The Commission, the EU’s executive arm, will present a package of ideas aimed at making the 19 countries sharing the euro more resilient to potential future crises and united around the euro currency as Britain leaves the bloc in 2019.
But such plans have sparked concern in eight non-euro countries that deeper integration will make them second-class members of the EU, with less say and less in funds in the future.
To alleviate such fears, the Commission proposals will follow the principles of building EU unity and increasing the democratic accountability of eurozone institutions. But some of the ideas clash with what some eurozone leaders want.
French President Emmanuel Macron has called for creating a large eurozone budget of several hundred billion euros, a eurozone finance minister and a eurozone parliament.
The EU executive, however, is likely to propose creating only a dedicated line for the eurozone within the wider EU budget that, in total, is worth around 100 billion euros.
Instead of a eurozone finance minister, there should be a pan-European Minister of Economy and Finance, the Commission is likely to say. The European Parliament should be left undivided.
Other eurozone integration ideas, floated by Germany, include transforming the eurozone bailout fund into a European Monetary Fund and setting up a sovereign insolvency mechanism to raise market pressure on government fiscal policy.
But the Commission will call for the bailout fund, which is now owned and run by eurozone governments, to become an EU institution that would be subject to European Parliament’s control.
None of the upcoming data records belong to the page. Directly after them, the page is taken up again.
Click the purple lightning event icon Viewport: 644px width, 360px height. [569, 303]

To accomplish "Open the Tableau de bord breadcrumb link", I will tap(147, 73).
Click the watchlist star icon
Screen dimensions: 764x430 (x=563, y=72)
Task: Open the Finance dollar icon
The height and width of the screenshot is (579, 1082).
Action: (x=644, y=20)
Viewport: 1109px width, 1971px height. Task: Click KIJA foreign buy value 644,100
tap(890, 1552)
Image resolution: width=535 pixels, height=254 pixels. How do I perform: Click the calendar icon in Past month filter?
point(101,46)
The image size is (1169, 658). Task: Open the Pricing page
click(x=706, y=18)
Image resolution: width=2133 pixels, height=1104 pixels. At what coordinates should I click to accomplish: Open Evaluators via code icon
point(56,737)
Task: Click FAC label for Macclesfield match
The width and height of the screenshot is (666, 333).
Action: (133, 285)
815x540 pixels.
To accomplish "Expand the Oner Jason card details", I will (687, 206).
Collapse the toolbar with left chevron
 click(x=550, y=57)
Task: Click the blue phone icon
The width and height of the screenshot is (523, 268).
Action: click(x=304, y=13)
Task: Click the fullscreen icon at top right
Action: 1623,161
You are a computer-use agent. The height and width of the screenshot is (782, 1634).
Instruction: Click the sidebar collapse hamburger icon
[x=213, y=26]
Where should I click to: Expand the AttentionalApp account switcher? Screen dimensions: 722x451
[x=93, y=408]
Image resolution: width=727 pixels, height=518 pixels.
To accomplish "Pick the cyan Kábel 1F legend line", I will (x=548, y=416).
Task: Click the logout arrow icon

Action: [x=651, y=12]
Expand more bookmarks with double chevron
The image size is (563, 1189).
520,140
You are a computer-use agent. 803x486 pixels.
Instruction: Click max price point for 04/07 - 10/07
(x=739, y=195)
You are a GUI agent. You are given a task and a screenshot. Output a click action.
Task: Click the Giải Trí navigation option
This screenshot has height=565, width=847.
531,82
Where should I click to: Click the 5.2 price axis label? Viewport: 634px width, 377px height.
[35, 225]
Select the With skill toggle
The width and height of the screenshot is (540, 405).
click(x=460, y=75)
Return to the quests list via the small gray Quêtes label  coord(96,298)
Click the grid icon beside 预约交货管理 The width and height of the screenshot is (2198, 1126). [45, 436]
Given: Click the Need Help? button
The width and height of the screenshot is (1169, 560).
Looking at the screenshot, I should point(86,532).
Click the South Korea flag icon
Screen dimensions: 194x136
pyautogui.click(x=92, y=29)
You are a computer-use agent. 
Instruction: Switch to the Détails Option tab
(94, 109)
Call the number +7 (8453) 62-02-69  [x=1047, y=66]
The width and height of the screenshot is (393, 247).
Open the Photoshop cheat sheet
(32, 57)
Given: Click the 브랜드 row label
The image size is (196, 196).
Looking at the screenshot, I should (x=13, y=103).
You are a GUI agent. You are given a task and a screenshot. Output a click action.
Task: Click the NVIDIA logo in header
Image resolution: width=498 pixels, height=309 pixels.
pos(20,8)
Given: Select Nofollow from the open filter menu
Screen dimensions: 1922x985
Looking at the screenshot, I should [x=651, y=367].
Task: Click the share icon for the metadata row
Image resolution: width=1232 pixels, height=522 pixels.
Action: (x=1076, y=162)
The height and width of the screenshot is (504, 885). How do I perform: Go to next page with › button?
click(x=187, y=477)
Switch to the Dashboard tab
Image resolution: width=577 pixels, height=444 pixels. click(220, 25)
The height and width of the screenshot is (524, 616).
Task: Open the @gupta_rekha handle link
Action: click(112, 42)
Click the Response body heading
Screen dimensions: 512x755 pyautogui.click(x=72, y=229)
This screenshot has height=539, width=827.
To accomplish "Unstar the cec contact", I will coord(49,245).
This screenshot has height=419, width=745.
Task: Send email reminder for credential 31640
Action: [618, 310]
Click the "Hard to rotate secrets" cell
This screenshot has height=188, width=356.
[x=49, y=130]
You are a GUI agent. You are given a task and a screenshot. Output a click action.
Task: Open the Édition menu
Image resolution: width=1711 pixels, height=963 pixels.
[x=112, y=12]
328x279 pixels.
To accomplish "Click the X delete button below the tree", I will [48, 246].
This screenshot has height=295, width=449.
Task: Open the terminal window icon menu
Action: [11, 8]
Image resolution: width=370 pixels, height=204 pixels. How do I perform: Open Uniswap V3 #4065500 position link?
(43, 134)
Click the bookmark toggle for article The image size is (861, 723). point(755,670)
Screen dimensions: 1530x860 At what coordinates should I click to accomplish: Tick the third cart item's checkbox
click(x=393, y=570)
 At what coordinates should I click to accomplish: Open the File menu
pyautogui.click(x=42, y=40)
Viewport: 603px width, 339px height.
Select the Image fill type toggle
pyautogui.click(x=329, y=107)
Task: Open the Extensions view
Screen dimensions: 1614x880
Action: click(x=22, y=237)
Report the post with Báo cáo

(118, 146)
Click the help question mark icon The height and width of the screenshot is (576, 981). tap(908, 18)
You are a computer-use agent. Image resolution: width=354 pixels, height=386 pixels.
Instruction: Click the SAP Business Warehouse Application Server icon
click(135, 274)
This will not fly with governments, officials said.
The Commission is also likely to say that the European finance minister, a post that would only be set up in 2025, should be in charge of overseeing structural reform efforts and coordinating economic and fiscal policy in the euro area.
Presiding over any kind of eurozone bailout fund, the EU finance minister should also be a senior member of the Commission and responsible before the European Parliament, the Commission is likely to propose.
Under the current arrangement, the chair of the eurozone finance ministers, the closest thing the bloc now has to a single finance minister, often testifies before the parliament’s economic committee, but it has no power over him or her.
There is no appetite among eurozone finance ministers now to allow the Commission, which is only an observer at their monthly meetings, to chair the talks.
The Commission is also likely to call for a swift completion of the EU’s banking union by setting up a Europe-wide bank deposit insurance scheme, something that Germany insists can only happen after the bad loans on banks’ books fall sharply.
The ideas will be discussed by all of the European Union’s leaders except Britain at a special euro summit on Dec. 15.